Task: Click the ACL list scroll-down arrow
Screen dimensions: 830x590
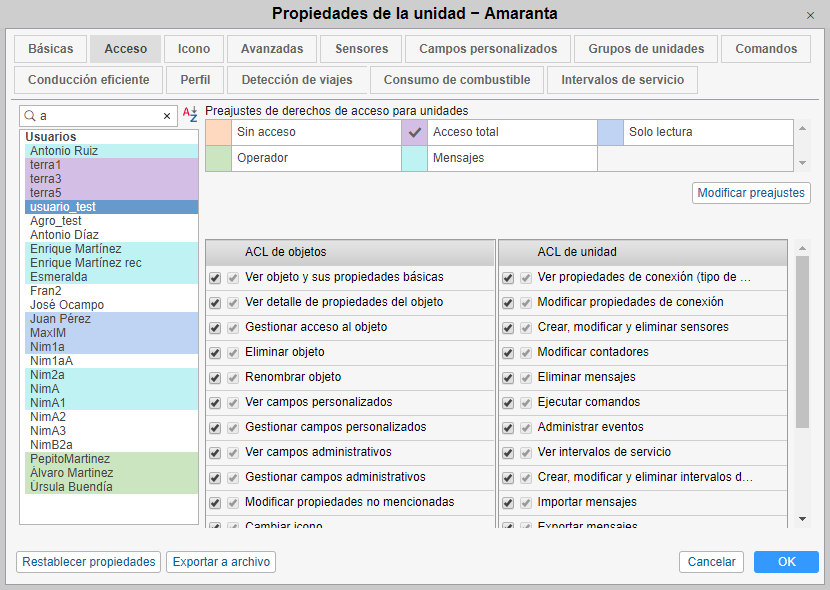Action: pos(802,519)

-*-*-

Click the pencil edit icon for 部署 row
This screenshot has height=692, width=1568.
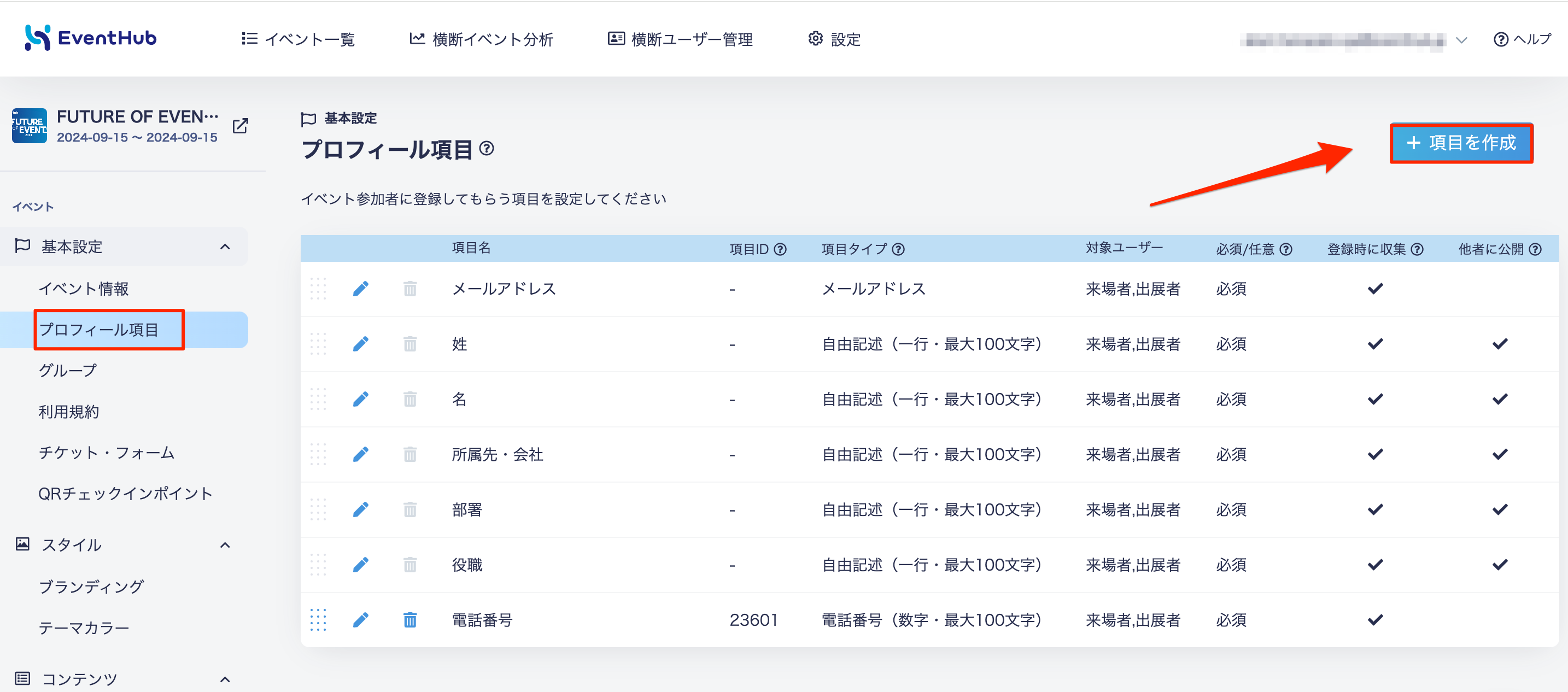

-*-*-

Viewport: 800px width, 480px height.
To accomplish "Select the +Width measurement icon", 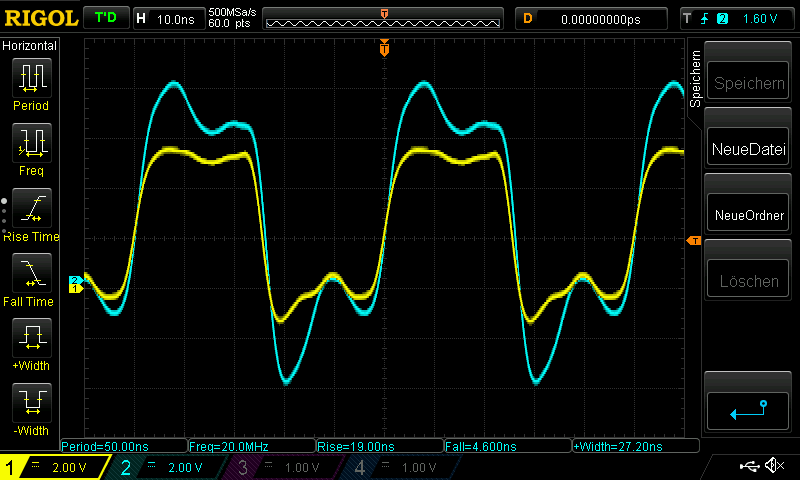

-*-*-

Using the listing above, return word for word each line from the one that has "Click the pencil edit icon for 部署 row" through the one that has "This screenshot has height=692, width=1568.", and no line outside that range.

- Answer -
Click the pencil edit icon for 部署 row
This screenshot has height=692, width=1568.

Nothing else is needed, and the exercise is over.